Altered laminar distribution of dopaminergic (DA) axons and changes in the density of axonal varicosities in the FCD type 2b areas of human specimens. (A) Top: 3D reconstruction of DA axonal tracings in control and FCD type 2b (FCDIIB) areas across the upper, middle and deeper layers. Reconstruction of a total of seven serial sections from one adult patient (frontal cortex). Scale bar = 500 μm. Bottom left: Higher magnification of boxed area in control region of the top panel showing example traces of TH axons in serial sections. Yellow and green axons were traced in one section, while the white axon was traced in an adjacent section. Bottom right: Example of varicosities (arrowheads) detected in one TH axon. Scale bar = 10 μm. (B and C) Quantification of DA axonal density (B) and varicosity density along the axons (C) in the entire control and FCD type 2b area. (D and E) Separate quantification of DA axonal density (D) and varicosity density along the axons (E) in upper, middle and deeper layers in control and FCD type 2b areas from paediatric and adult patients. Occupation index is calculated as percentage of total axonal length for each analysed area normalized for the total area. n = 3 specimen for paediatric and for adult patients, paired t-test. The data signs in the box plots represent the mean value for each biological replicate, while the median value is indicated by the horizontal line within the box plot.
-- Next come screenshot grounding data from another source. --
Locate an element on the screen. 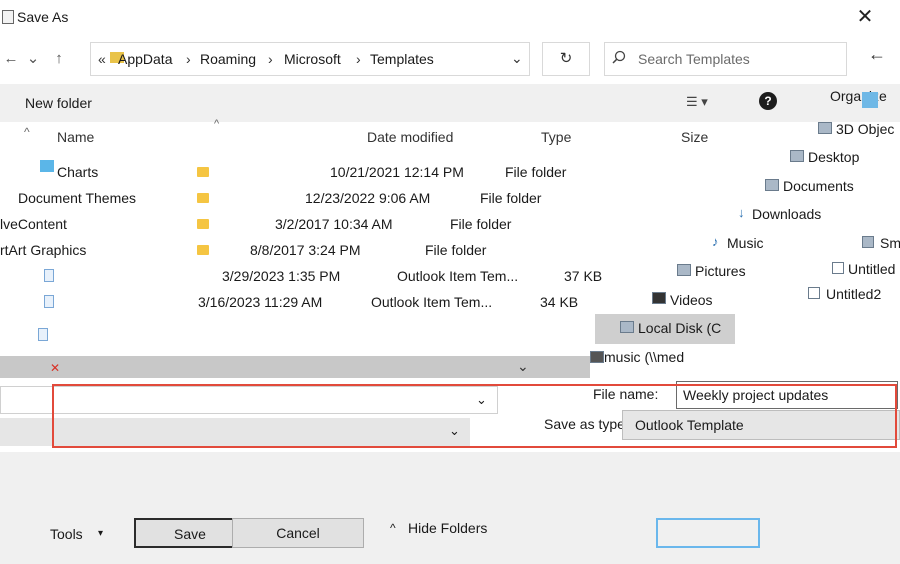 This screenshot has width=900, height=564. list-item-name: rtArt Graphics is located at coordinates (43, 250).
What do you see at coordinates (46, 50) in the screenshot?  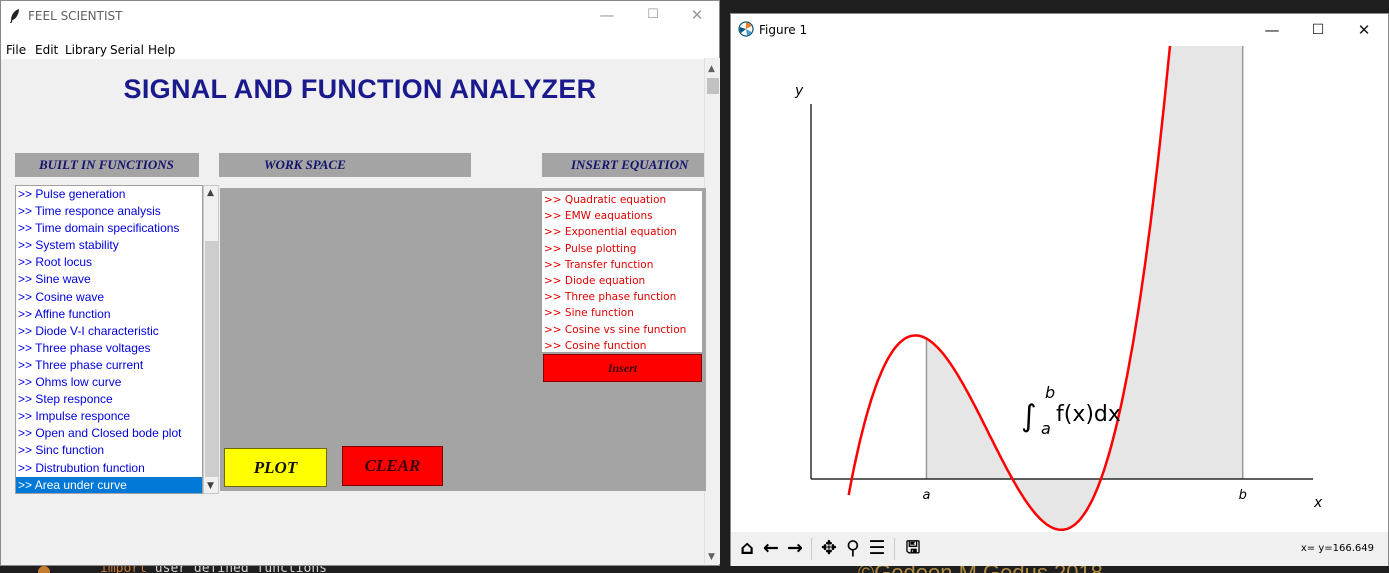 I see `menu-edit: Edit` at bounding box center [46, 50].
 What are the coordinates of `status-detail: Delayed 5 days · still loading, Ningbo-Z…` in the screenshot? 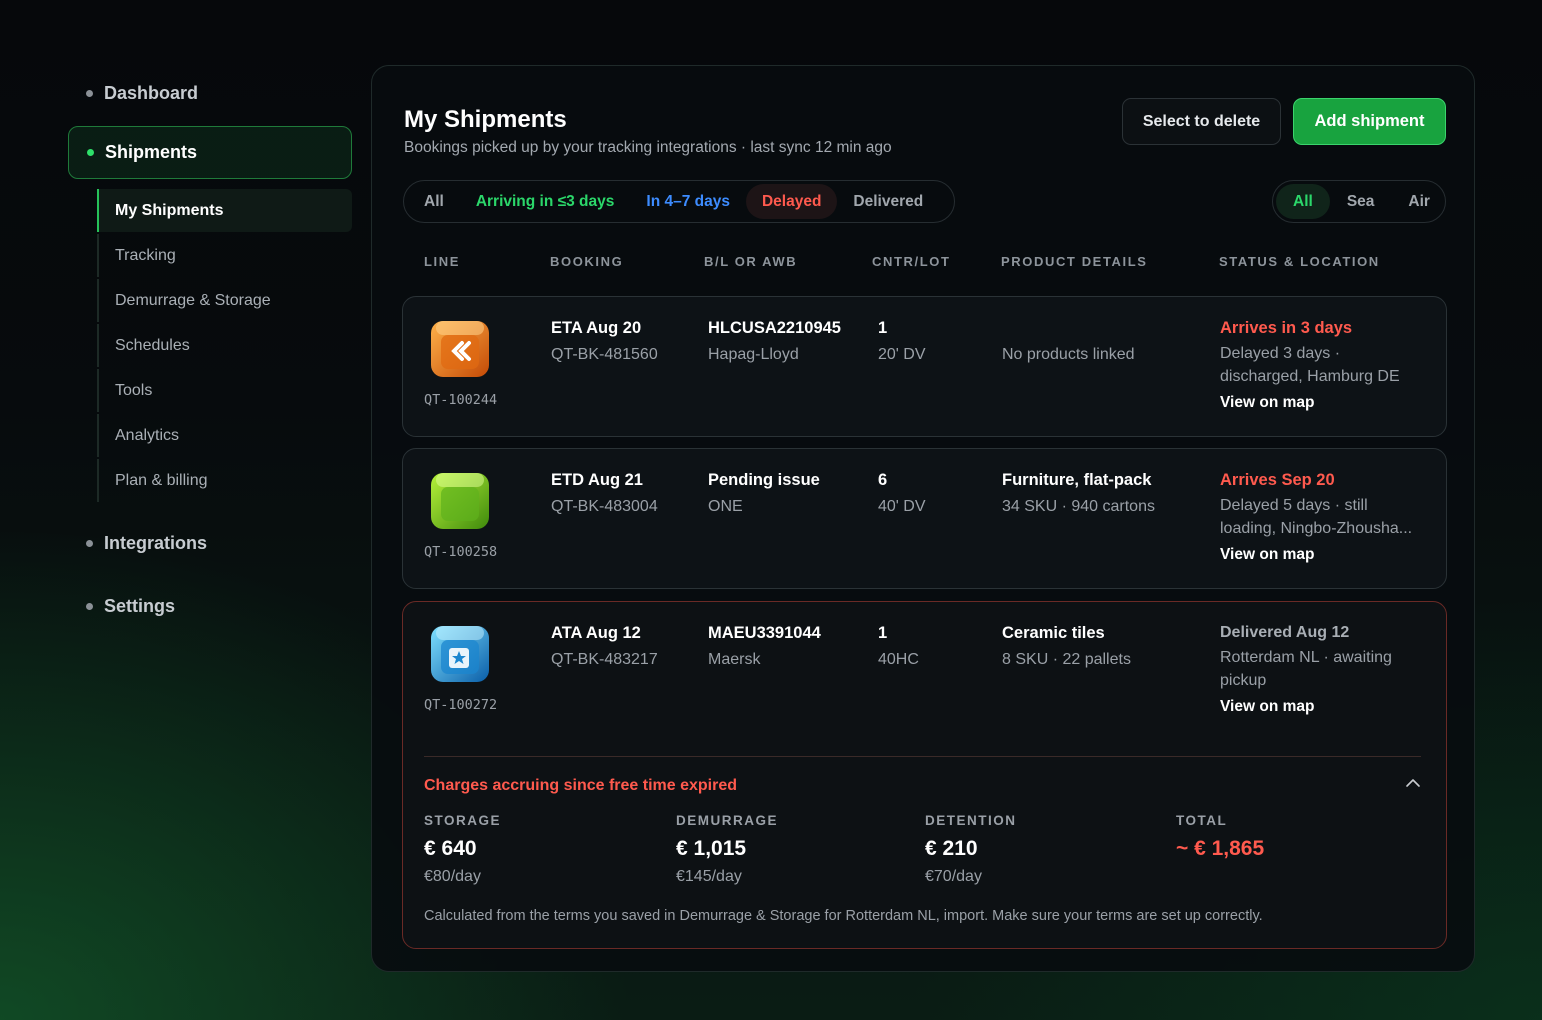 It's located at (1316, 517).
Symbols: filled downward triangle, filled upward triangle = frontal cortex; filled circle = parietal cortex. FCD = focal cortical dysplasia; TH = tyrosine hydroxylase.

Figure 5

DRD1 and DRD2 expression is upregulated in dysmorphic neurons in FCD type 2b cortical areas of paediatric and adult patients. (A) Representative images of FISH for DRD1 (left) and DRD2 (right) in control and FCD type 2b (FCDIIB) areas of adult frontal and parietal cortex. Scale bar = 20 μm. (B) Expression analysis of DRD1 and DRD2 mRNA in paediatric human FCD specimen. Quantified cells for DRD1: 105 NeuN, 39 NeuN only, 26 NeuN SMI32 (+). DRD2: 110 NeuN, 37 NeuN only, 31 NeuN SMI32 (+). (C) Expression analysis of DRD1 and DRD2 mRNA in adult human FCD type 2b specimen. Quantified cells for DRD1: 213 NeuN, 101 NeuN only, 42 NeuN SMI32 (+). DRD2: 289 NeuN, 100 NeuN only, 38 NeuN SMI32 (+). n = 3 specimen for paediatric and for adult patients, one-way ANOVA with repeated measures followed by Tukey's test for multiple comparisons between groups. The data signs in the box plots represent the mean puncta/cell expression for each biological replicate, while the median value is indicated by the horizontal line within the box plot. Symbols: filled downward triangle, filled upward triangle = frontal cortex; filled circle = parietal cortex. DRD1 = dopamine receptor D1; DRD2 = dopamine receptor D2; FCD = focal cortical dysplasia; FISH = multiplex fluorescent in situ hybridization; NeuN = neuronal nuclei marker; SMI32 = neurofilament H (antibody clone SMI32).